_EXERCISE INSTRUCTIONS_:
Copy every line of the rows below word for word, leaving out the pictures.

[Text and element pointing rows]
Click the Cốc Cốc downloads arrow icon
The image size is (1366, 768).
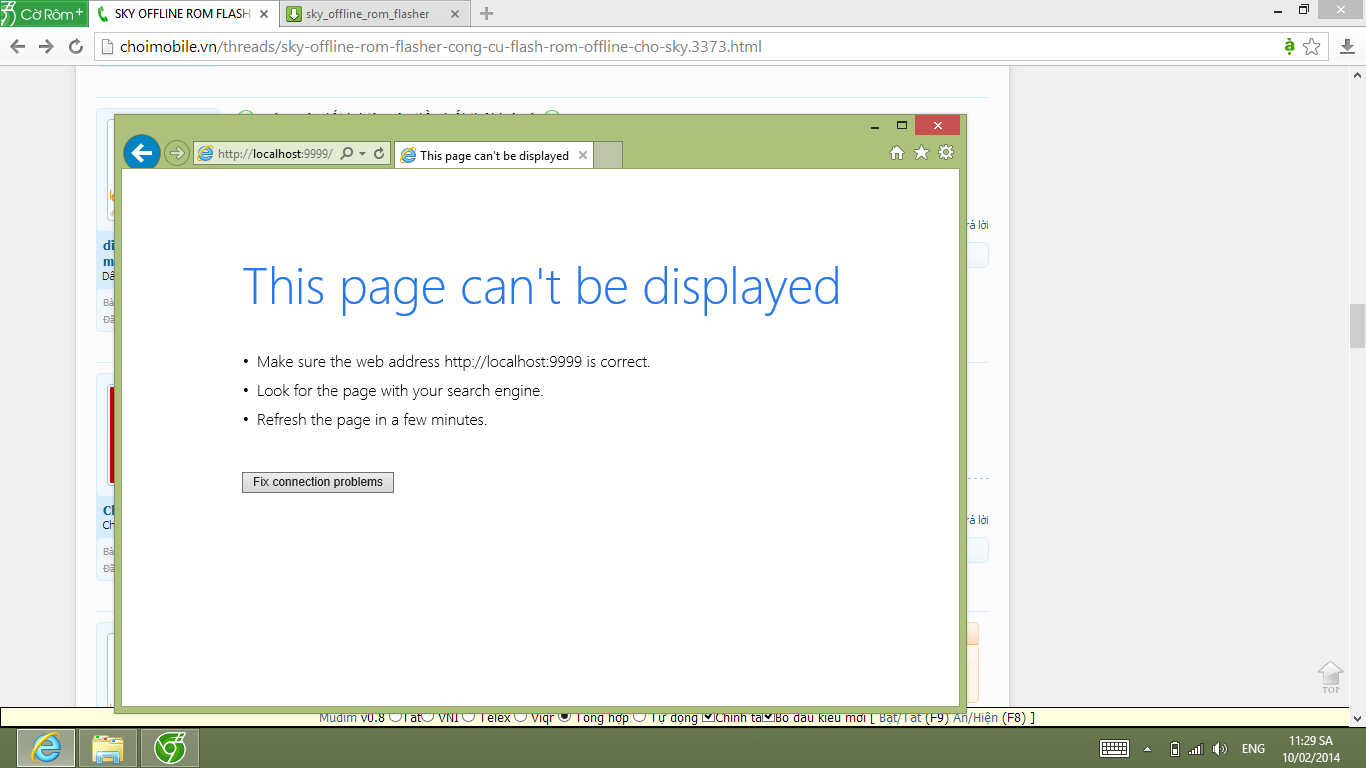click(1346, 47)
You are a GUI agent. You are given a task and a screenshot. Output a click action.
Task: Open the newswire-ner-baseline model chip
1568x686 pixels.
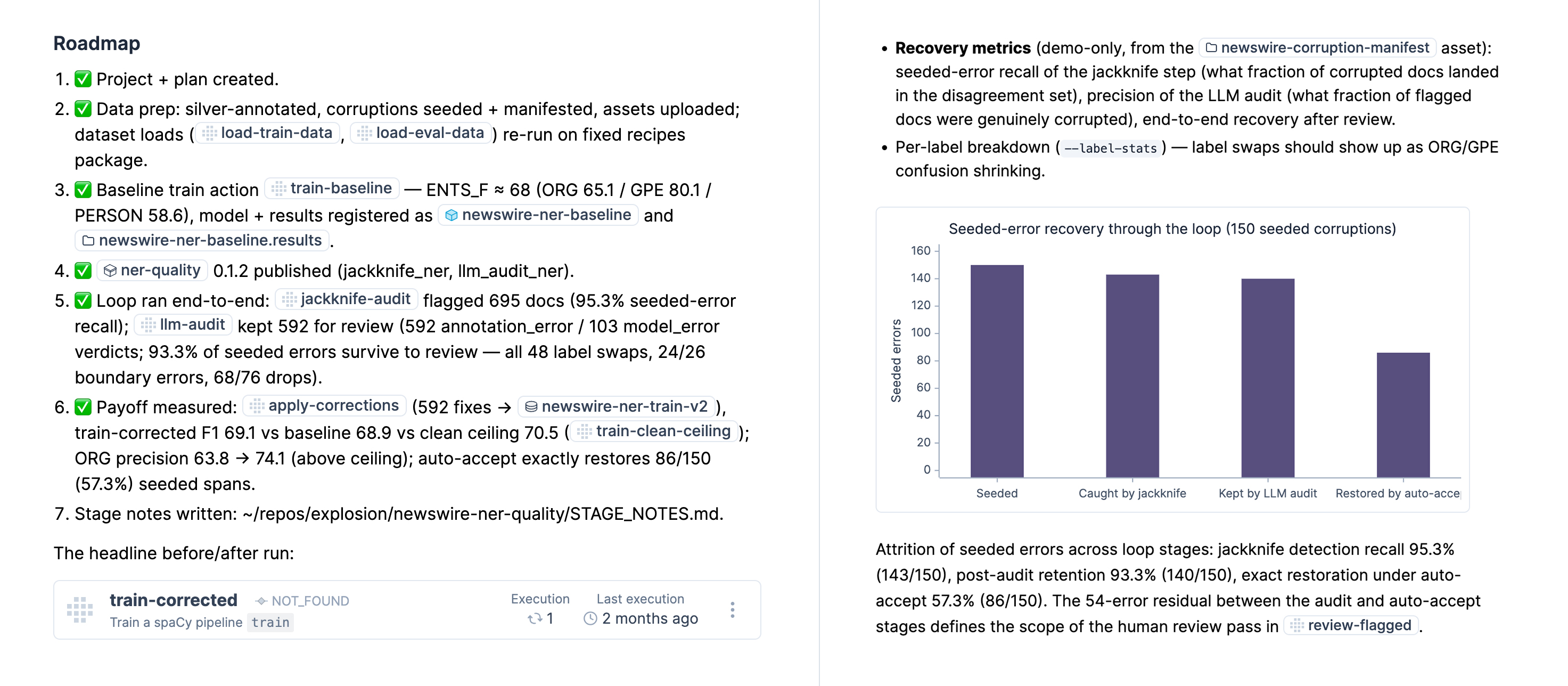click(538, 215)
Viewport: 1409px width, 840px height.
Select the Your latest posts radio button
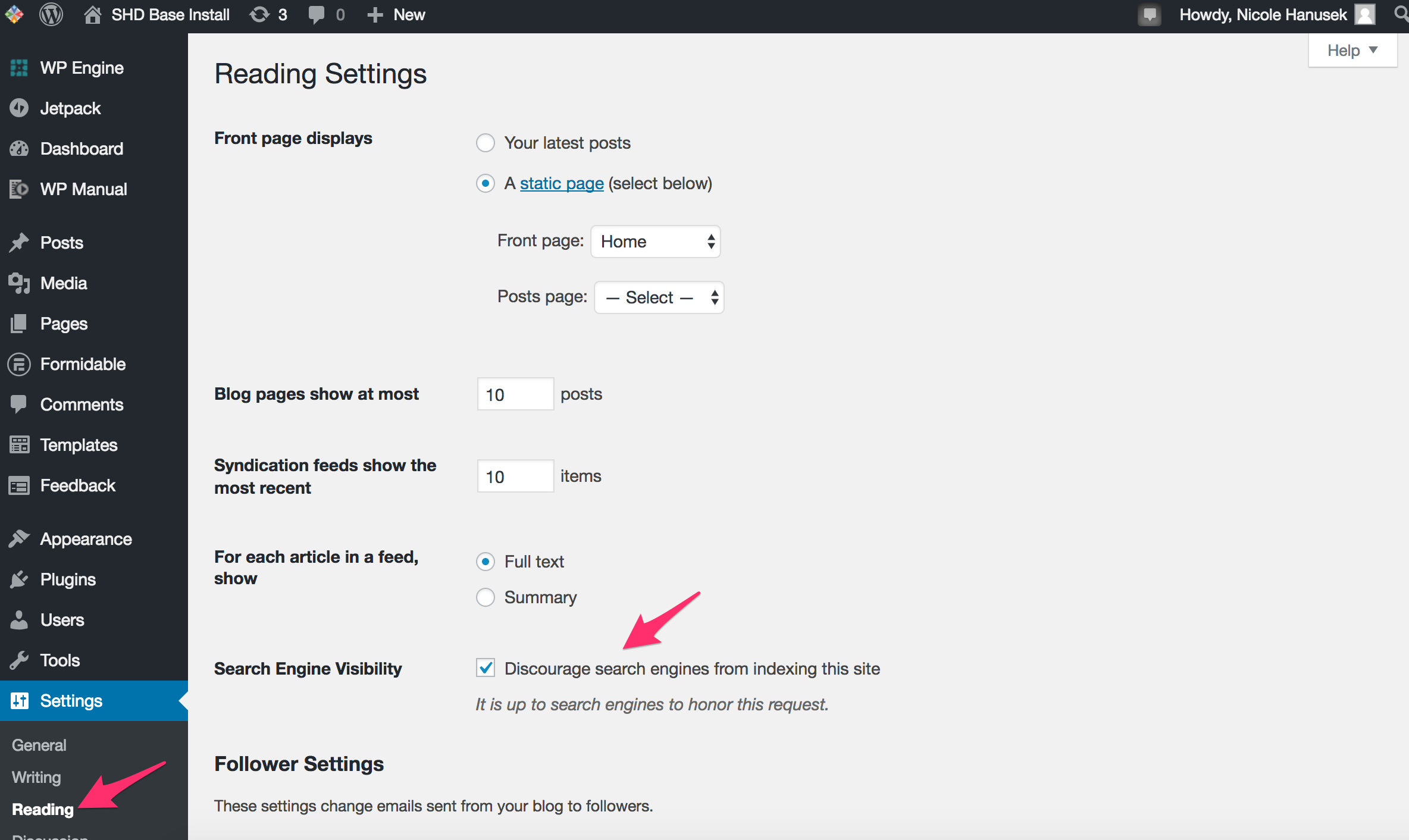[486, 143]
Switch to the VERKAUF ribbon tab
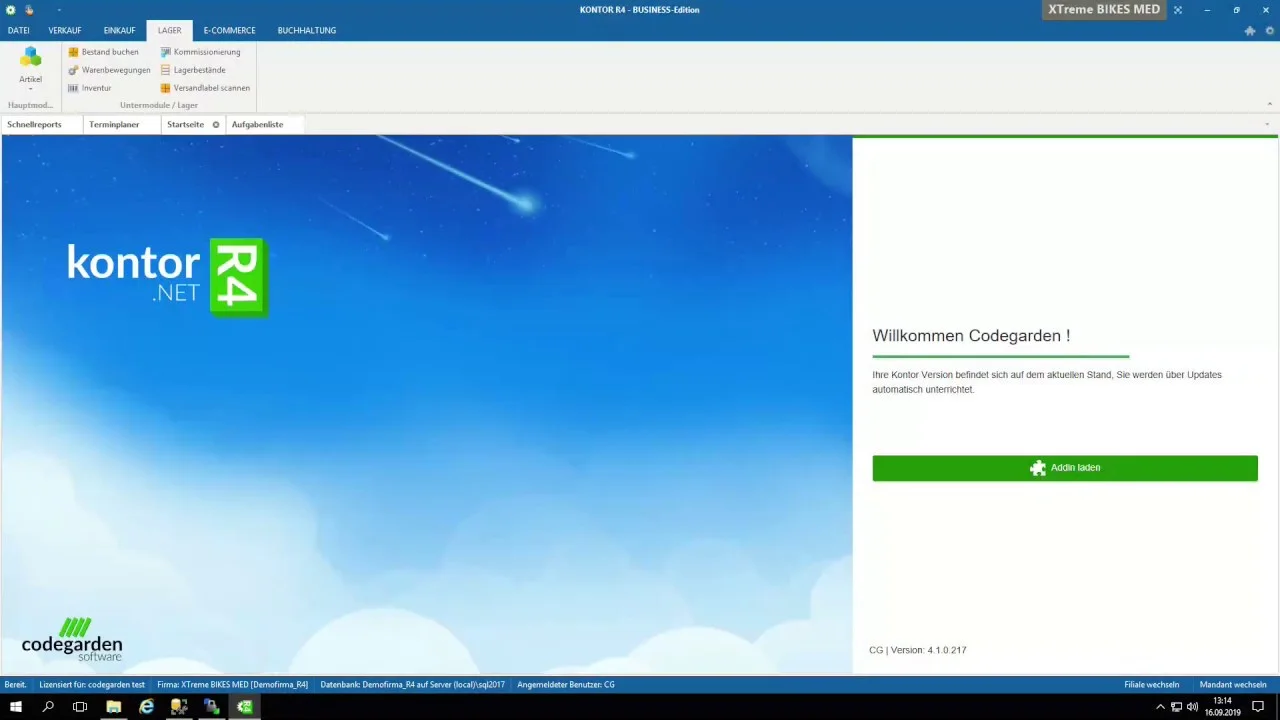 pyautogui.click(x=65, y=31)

_ANSWER BELOW_:
Click the Cốc Cốc downloads arrow icon
The image size is (1366, 768).
click(1346, 47)
You are a GUI agent. You are given a task and a screenshot. Output a click action.
Task: Open the newswire-ner-baseline model chip
1568x686 pixels.
click(538, 215)
Viewport: 1409px width, 840px height.
Select the Your latest posts radio button
[486, 143]
Switch to the VERKAUF ribbon tab
 pyautogui.click(x=65, y=31)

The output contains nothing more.